The Significance of Raji’s Indian Heroine
As one of the most revered national heroines and feminist icons in India, Rani Lakshmi Bai’s utter fearlessness has inspired generations in the country. Rather than just stare unflinchingly in the face of danger, she decided that riding a stallion into the heat of battle against the British colonial rule in 1857 was a sounder decision. So she did exactly just that—while strapping her 10-year-old son onto her back into war. In an era and country that thrived on the subjugation of her women, Lakshmi Bai’s tenacity and courage in battle—with a kid on tow, may I remind you—were mind-blowingly admirable.
Lakshmi Bai wasn’t the only warrior, however. According to this excellent piece by Rana Safvi at The Wire, a cabal of female warriors also played a huge part in India’s rebellion against the British East Indian Company, a company powerful enough to own a nation and assemble a military. Sadly, many had been forgotten and relegated to footnotes in history books.
Such epic tales would have been fertile ground for many videogames—so where are all the Indian heroines and protagonists? Not surprisingly, their portrayals are few and far between. And aside from a fictionalized version of Lakshmi Bai in The Order: 1886 as the founder of a rebellion force, most Indian characters are depicted as egregiously otherworldly and mystical; Dhalsim from Street Fighter can levitate and extend his limbs, while Great Tiger from Punch-Out!! has a couple of magic carpets at his disposal and proudly sports a turban. But heroines? Almost absent.
Hence, when trying out Raji: An Ancient Epic, an action adventure game set in ancient India and starring an Indian girl, I was surprised to see little of the usual Indian stereotypes often exaggerated to grotesque proportions; no turban-wearing men, skinned tigers, snake charmers, or magical carpets in sight. Only a picturesque landscape of hand-painted environments and Hindu architectures.
Developed by a studio based in India, Raji: An Ancient Epic is a hack and slash title with some puzzle-solving elements. The heroine, Raji, was granted extraordinary powers by the Heavens to defend the human realm against a demonic invasion. Armed with an enchanted trident, she makes her way across the level by roll-dodging a lot of attacks, artfully swinging her weapon, and praying for a swelling sphere of electricity that sends a shockwave through any demons in the vicinity.
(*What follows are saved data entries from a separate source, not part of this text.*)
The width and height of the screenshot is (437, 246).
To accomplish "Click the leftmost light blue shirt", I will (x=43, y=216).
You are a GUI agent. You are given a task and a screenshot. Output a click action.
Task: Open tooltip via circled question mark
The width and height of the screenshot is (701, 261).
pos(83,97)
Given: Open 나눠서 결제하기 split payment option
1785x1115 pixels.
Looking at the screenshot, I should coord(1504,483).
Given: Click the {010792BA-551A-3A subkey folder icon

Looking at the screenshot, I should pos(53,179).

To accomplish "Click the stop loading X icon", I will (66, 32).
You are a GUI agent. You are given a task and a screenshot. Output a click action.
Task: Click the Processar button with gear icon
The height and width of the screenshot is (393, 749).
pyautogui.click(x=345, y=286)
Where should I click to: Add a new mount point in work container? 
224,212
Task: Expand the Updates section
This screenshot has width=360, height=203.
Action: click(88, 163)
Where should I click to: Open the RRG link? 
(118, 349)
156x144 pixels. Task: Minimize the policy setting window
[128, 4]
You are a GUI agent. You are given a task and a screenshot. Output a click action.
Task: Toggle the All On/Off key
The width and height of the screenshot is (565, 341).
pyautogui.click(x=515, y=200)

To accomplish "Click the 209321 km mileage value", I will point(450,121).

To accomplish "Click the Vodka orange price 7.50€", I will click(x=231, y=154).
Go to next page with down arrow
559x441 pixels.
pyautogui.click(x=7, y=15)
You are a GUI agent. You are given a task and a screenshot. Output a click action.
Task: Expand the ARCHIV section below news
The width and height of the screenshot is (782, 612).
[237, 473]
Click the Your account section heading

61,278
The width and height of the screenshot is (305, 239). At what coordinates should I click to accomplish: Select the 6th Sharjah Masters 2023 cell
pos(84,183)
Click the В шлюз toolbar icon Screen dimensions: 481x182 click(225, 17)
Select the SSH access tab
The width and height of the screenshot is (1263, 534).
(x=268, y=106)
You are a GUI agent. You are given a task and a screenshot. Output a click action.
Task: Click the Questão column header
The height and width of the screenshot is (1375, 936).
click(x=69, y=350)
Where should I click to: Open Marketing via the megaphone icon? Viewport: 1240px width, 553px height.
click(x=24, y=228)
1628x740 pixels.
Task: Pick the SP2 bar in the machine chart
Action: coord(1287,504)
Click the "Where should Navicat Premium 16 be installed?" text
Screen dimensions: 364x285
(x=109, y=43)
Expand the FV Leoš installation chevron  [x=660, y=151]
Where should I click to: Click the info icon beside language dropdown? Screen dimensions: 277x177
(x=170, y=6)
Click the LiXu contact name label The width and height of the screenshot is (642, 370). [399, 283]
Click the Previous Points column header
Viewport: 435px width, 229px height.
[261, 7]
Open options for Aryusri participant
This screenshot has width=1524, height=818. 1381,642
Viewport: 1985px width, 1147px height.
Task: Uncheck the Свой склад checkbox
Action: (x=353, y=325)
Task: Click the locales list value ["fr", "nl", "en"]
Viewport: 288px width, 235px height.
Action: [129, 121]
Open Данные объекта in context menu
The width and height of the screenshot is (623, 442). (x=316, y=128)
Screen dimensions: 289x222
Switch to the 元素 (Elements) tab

Raji is no pushover, combat is hella engaging, and Raji: An Ancient Epic is essentially good ol’ fashioned fun.
What’s more notable than this though, is how Raji is placed front and center as the protagonist. This is even more poignant when considering the gender equality issues that beset India. While women have held leadership positions in the government, with one—Pratibha Patil—having served as the 12th President of India, repressive practices still persist. Domestic violence against women are rife, and the practice of honor killing is common in the northern regions of India. Sexual harassment cases are also rampant, and most women don’t have property and land rights too. And according to Shipra Deo from The Hindu, one social custom even involve having the bride wash herself with the water that the groom has cleaned himself before their wedding night. Of course, this is meant to impart a message of subservience.
Default female protagonists are already pretty uncommon in games. To have a young Indian girl (I think she’s not older than 12) front Raji: An Ancient Epic is not only a bold statement, but also an affirmative one. That this was also done without bringing attention to her looks or the way she dresses—like many female characters in other videogames already are—is even more significant.
Such games are exactly the sort I’m eager to see more of. So yeah, give the demo a go at its Kickstarter campaign. I can’t wait to see how the finished product looks like.